Release 3.20 (still weeks away when writing this) will come with the ability to add conditions in Join clauses.
The problem
Tables in many MPP database have a single sort key, that key is often time. Joining to these tables presents a challenge.
The common solution is to add a date condition in the join predicate. Until now that has been difficult in Looker.
For example, you might wish to join orders and emails for a given user over time and compute a conversion rate. Both orders and emails might be indexed on time and otherwise difficult or slow to join.
In SQL
You might write the following query
SELECT
users.id
, COUNT(DISTINCT order.id)
FROM users
LEFT JOIN orders
ON orders.user_id=users.id
AND orders.created_time BETWEEN '2015-01-01 00:00:00' AND '2015-01-31 00:00:00'
WHERE
users.created_at BETWEEN '2015-01-01 00:00:00' AND '2015-01-07 00:00:00'
GROUP BY 1
In this case, we are looking at the number of orders that happened in january by the users created in the first week of january.
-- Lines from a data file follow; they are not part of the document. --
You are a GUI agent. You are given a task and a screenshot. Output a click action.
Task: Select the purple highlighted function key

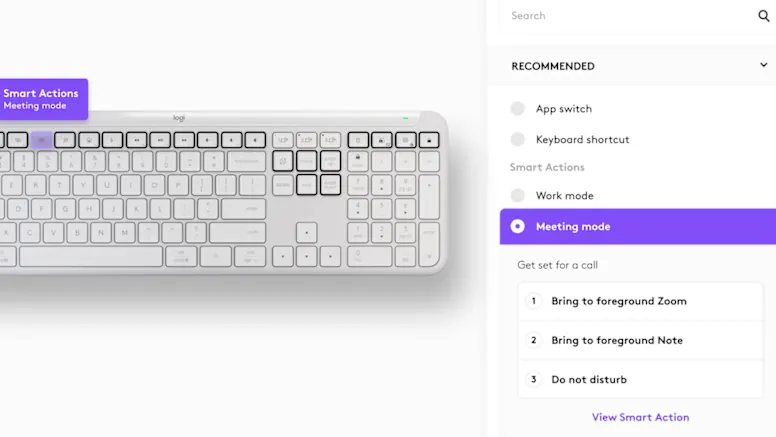point(41,140)
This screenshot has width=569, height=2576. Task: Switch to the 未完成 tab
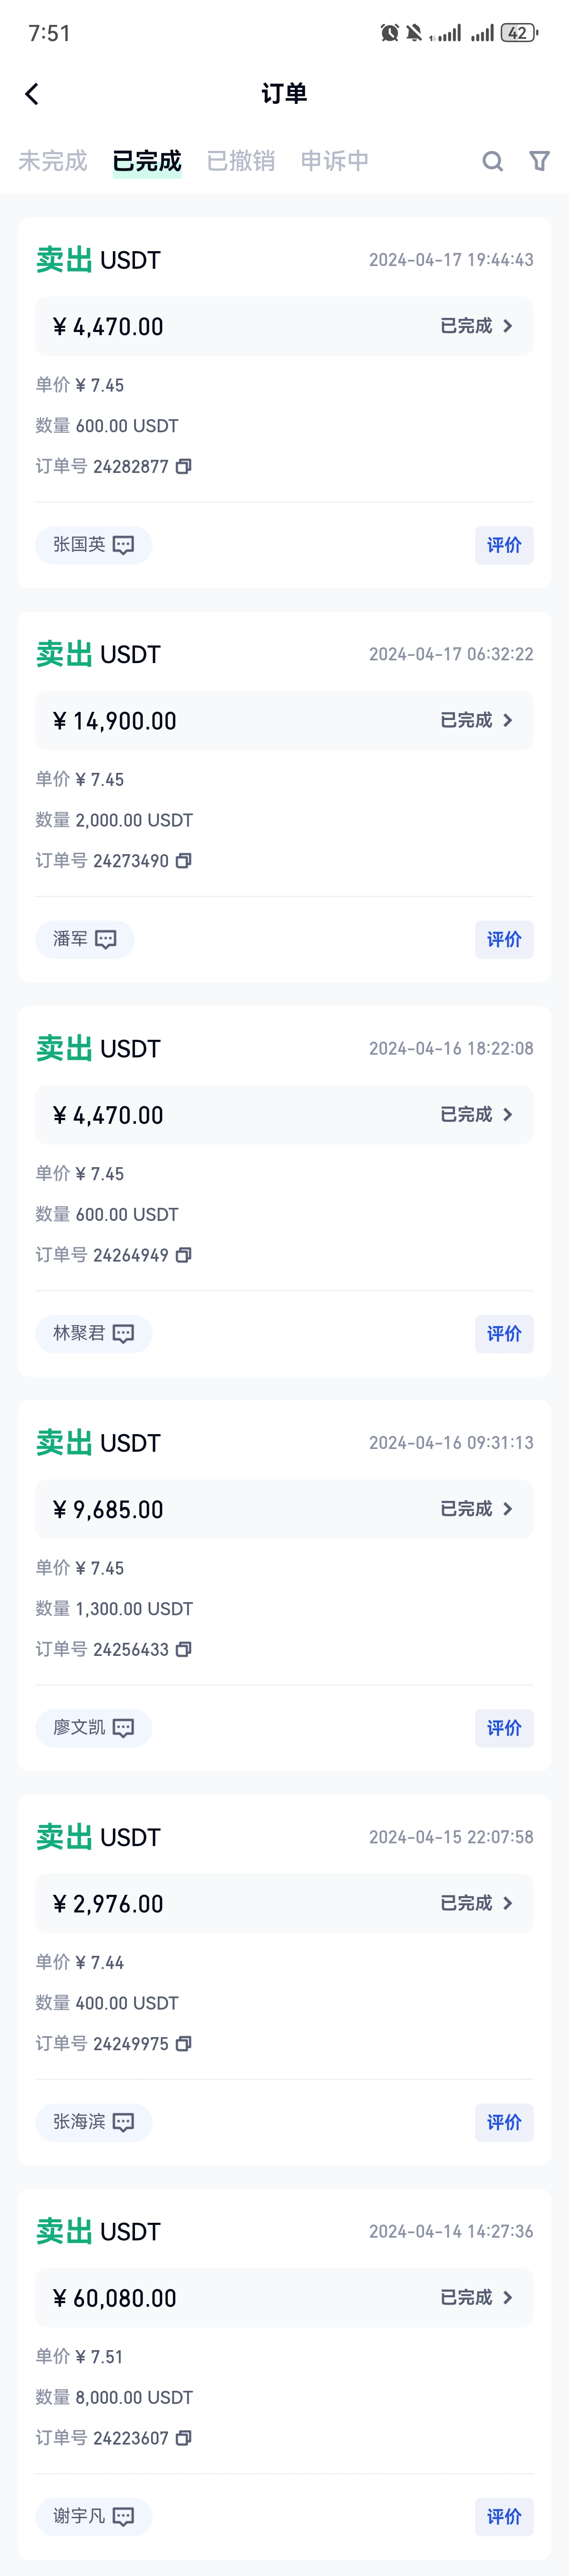[53, 161]
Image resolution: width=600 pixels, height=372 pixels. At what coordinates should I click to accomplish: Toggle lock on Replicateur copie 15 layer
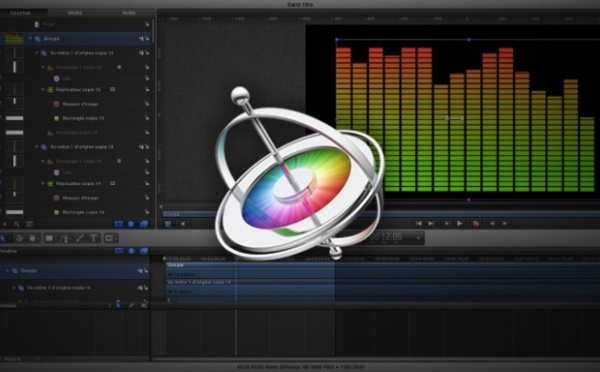[x=147, y=89]
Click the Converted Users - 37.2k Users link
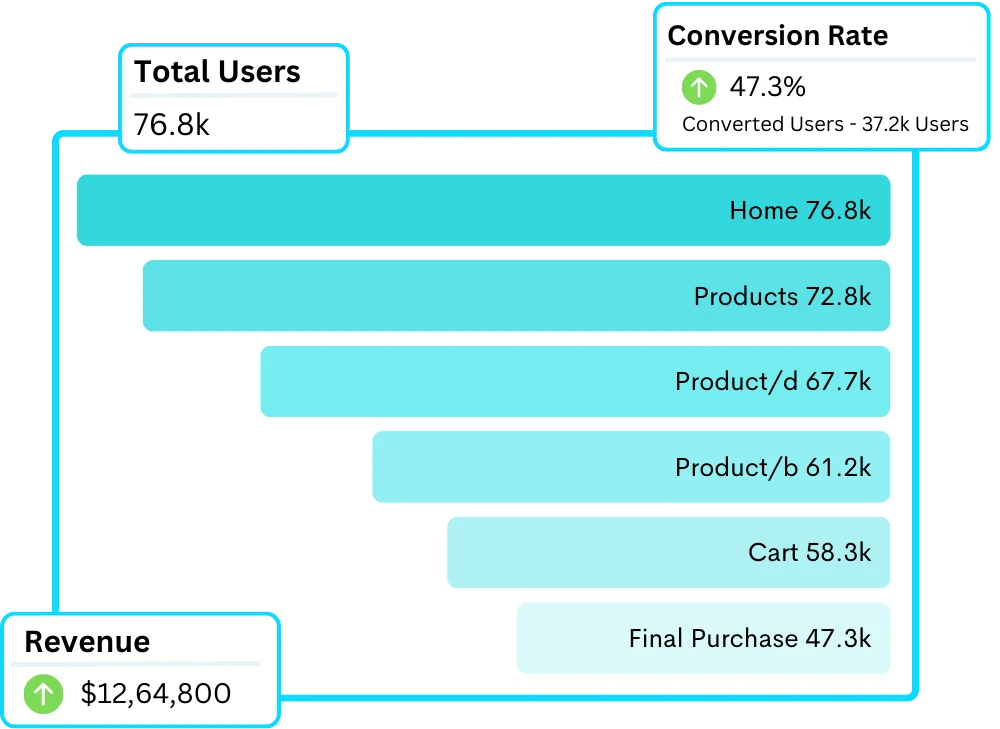Image resolution: width=1000 pixels, height=729 pixels. [x=825, y=124]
Since the orders table only has an index on time, we need to add a timeframe in order to avoid scanning the entire orders table. Adding:
AND orders.created_time BETWEEN '2015-01-01 00:00:00' AND '2015-01-31 00:00:00'
helps the query optimizer figure out how to pull out a subset of the data and join it.
In LookML
In release 3.20, these kinds of query can now be simply expressed in LookML.
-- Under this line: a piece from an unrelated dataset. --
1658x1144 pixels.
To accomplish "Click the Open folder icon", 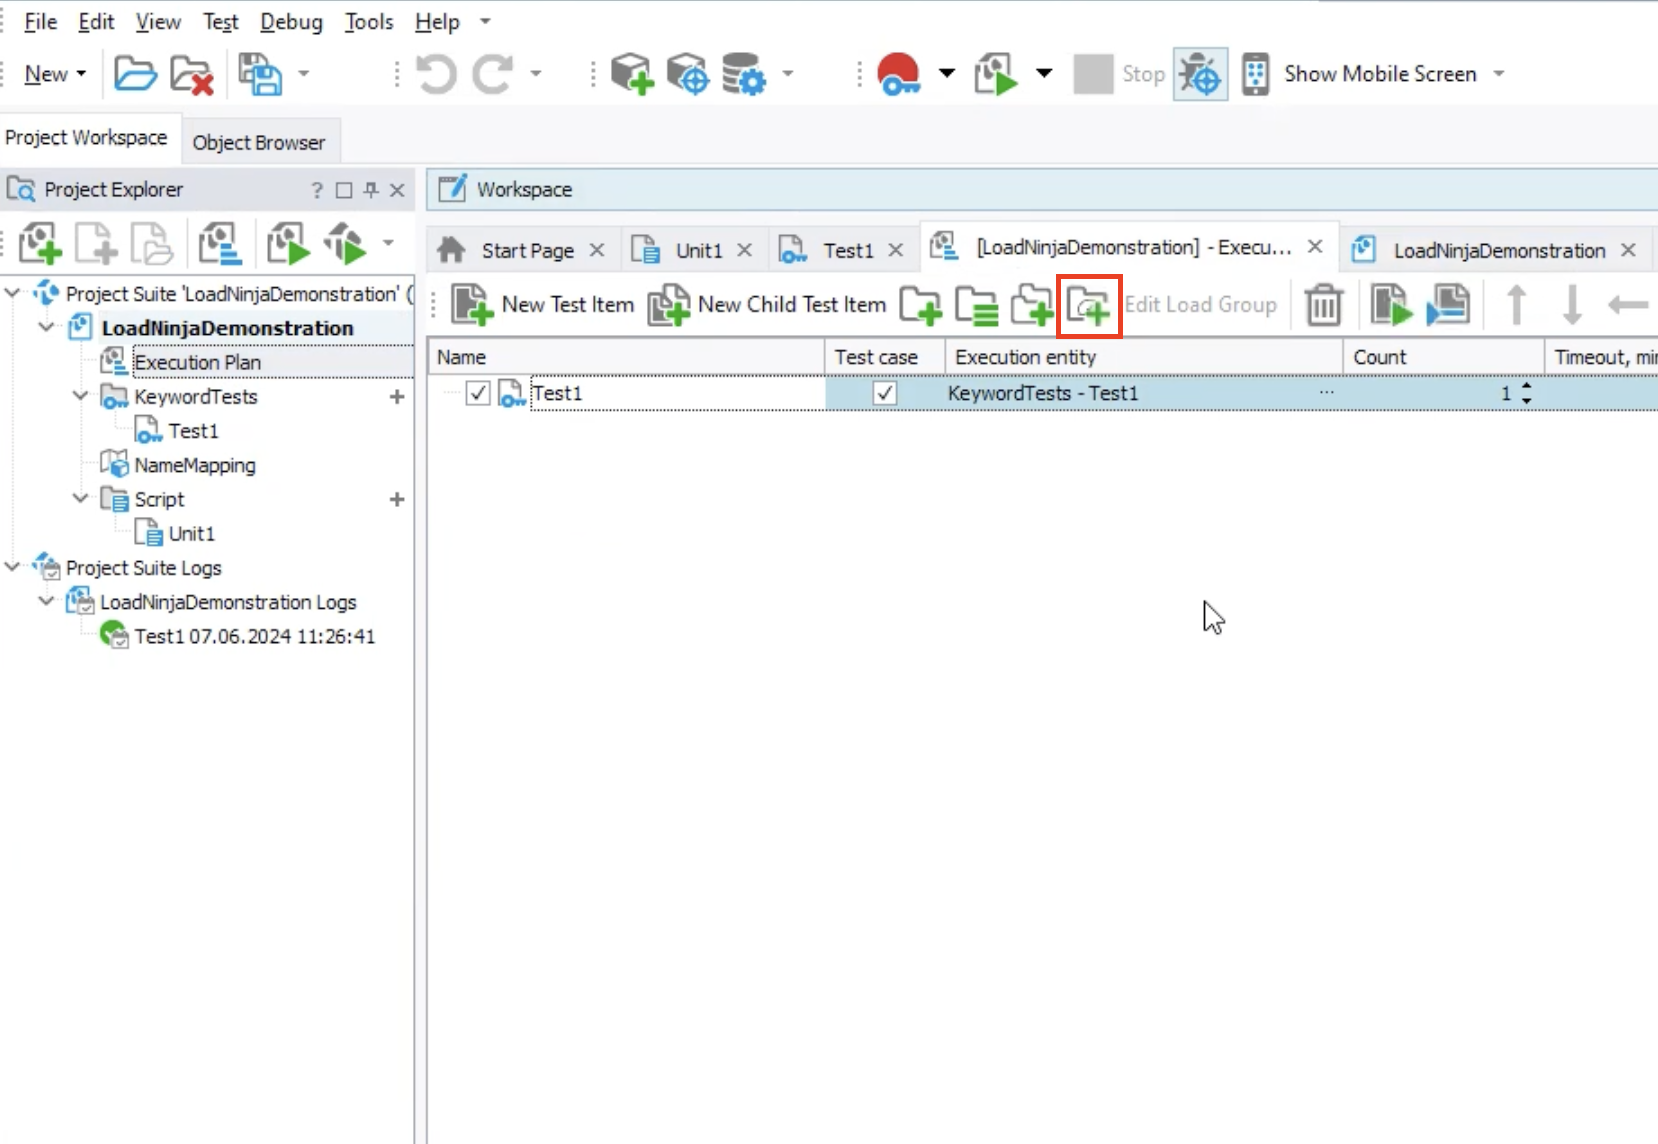I will click(135, 74).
The following example starts from the user base view then joins orders. In the explore, you must set two filters, the timeframe of the user creation and the order timeframe you wish to examine. In a non-MPP world, the SQL optimizer could probably use user_id as a key to limit scanning the orders table, but in an MPP world, you would need to set this manually.
- connection: red_look
- scoping: true # for backward compatibility
- explore: users
always_filter:
users.created_date: 30 days
orders.order_date_filter: 30 days
joins:
- join: orders
relationship: one_to_many
sql_on: |
${orders.user_id}=${users.id}
AND {% condition orders.order_date_filter %} orders.created_at {% endcondition %}
- view: orders
fields:
- dimension: id
primary_key: true
- dimension: user_id
- filter: order_date_filter
type: date
# You can still group by whatever time frame you like.
- dimension_group: created
type: time
timeframes: [time, date, week, month]
sql: ${TABLE}.created_at
- measure: count
type: count
- view: users
fields:
- dimension: id
primary_key: true
- dimension_group: created
type: time
timeframes: [time, date, week, month]
sql: ${TABLE}.created_at
- measure: count
type: count
Running the following query:

Yields the following SQL
SELECT
COUNT(*) AS "users.count",
COUNT(DISTINCT orders.id) AS "orders.count"
FROM users
LEFT JOIN orders ON orders.user_id=users.id
AND (( orders.created_at ) >= (CONVERT_TIMEZONE('America/Los_Angeles', 'UTC', timestamp '2015-03-01')) AND ( orders.created_at ) < (CONVERT_TIMEZONE('America/Los_Angeles', 'UTC', timestamp '2015-04-01')))
WHERE
((users.created_at) >= (CONVERT_TIMEZONE('America/Los_Angeles', 'UTC', timestamp '2015-03-01')) AND (users.created_at) < (CONVERT_TIMEZONE('America/Los_Angeles', 'UTC', timestamp '2015-03-07')))
ORDER BY 2 DESC
LIMIT 500
This is just a simple example, there are many ways to use this feature to optimize queries.